Source: PaxForex Premium Analytics Portal, Fundamental Insight
Investors had high hopes for General Electric's fourth-quarter earnings report. Three months ago, the company had projected that its industrials would generate at least $2.5 billion in free cash flow in the last quarter of the year. GE, on the other hand, lost nearly $3.8 billion in the first nine months of 2020 as a result of pandemic and seasonal factors.
GE surpassed that forecast as it continues to make plans to undervalue and outperform under the leadership of CEO Larry Culp. That sent GE stock up 2.6% on Tuesday, boosting its 80% gain, which has rebounded over the past four months.
In terms of key metrics, namely free cash flow (FCF), the midpoint of management's outlook for the year suggests that the company's performance is well ahead of the consensus on Wall Street. Add in evidence of better-than-expected business improvements, and it's clear that GE's recovery is headed in the right direction.
Larry Culp has earned a reputation as an under promising and over-performing executive during his tenure, and Q4 results have only confirmed this. Targeting an FCF of at least $2.5 billion, GE surprised the market with a whopping $4.4 billion.
Things are getting better. As for the earnings report, the consensus forecast by Wall Street analysts for FCF in 2021 was about $2.8 billion, but the range of projections offered by Culp was $2.5 billion to $4.5 billion. The midpoint of that range is $3.5 billion, $700 million higher than the analysts' consensus. And the high point is just a small fraction of their consensus FCF estimate of $4.58 billion for 2022.

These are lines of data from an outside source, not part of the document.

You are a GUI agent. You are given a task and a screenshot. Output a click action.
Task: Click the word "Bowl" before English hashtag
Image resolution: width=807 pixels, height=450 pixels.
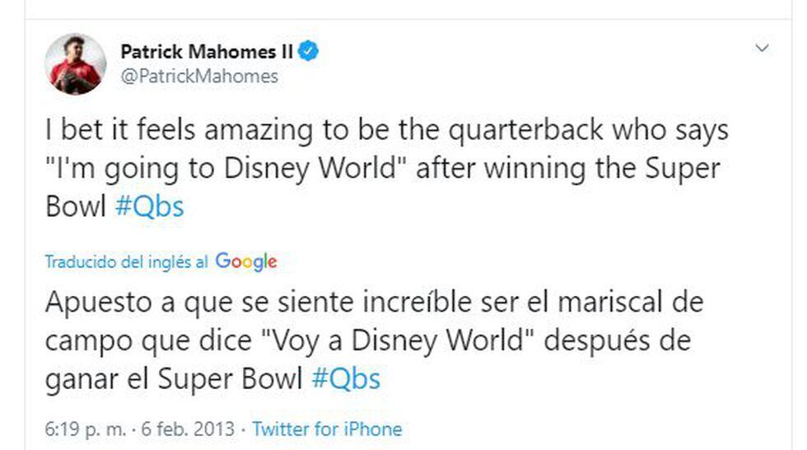(x=76, y=206)
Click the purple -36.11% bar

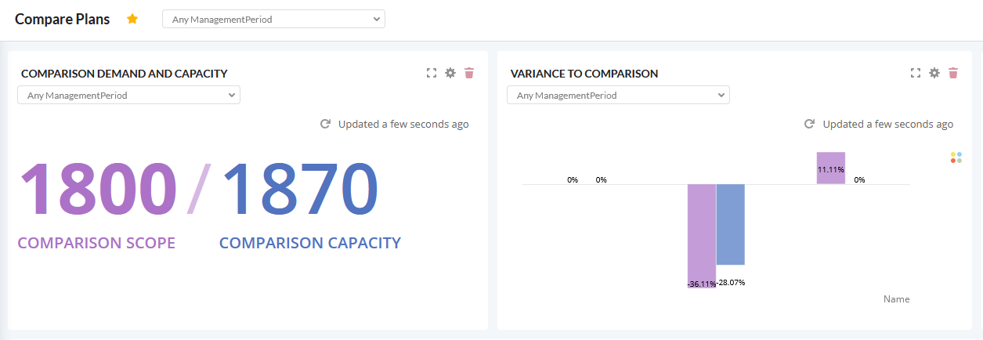tap(702, 235)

No matter how you look at it, GE's FCF is improving faster than many expected. As a starting point, an FCF price multiple of 20 is often seen as a reasonable valuation for a diversified industrial conglomerate. Based on the current market cap of about $102 billion, GE would need $5.1 billion in annual FCF to reach it, a number that would probably hit it by the end of 2023.
GE's improved operating performance can also be seen by looking at its overall commercial performance by segment.
Also, investors should look at other areas in which GE has made progress during a challenging year. Five points, in particular, should be noted:
First, the conglomerate began 2020 to reduce adjusted corporate expenses to the $1.4-1.5 billion range, but the final tally was $1.33 billion.
Second, management reiterated expectations to reduce fixed energy costs for gas to $2.5 billion in 2021 from $3.5 billion in 2018 and to $2.7 billion in 2020.
Third, it's worth repeating that GE started 2020 expecting its non-aviation segments to lose $400 million to $1.9 billion in cash, but the result brought in $600 million.
Fourth, the company continues to move forward with debt reduction. Management began the year expecting industrial debt to drop to $23 billion from the $32.9 billion levels in 2019 and ended up with $23.5 billion, a credible result under the circumstances. Besides, GE Industrial paid GE Capital $1.5 billion in intercompany debt. It helped cut GE Capital's debt from $59 billion in 2019 to $52.1 billion. For reference, at the beginning of the year, management expected GE Capital's debt to shrink to $55 billion.
Fifth, GE Renewable Energy's turnaround appears to be a year ahead of schedule. The segment ended in 2020 with orders up 34% to $6.3 billion in the fourth quarter. Last quarter also saw the first order for the giant Haliade-X offshore wind turbine, which GE hopes will drive the expansion of its offshore wind energy business.
Adding it all up, GE is succeeding in cutting costs and reducing debt. Also, Culp is projecting a gradual recovery for the commercial aviation division, and GE Power and GE Renewable Energy have already begun marginal and turnaround FCF work. And all the while, the health care business is showing its strengths.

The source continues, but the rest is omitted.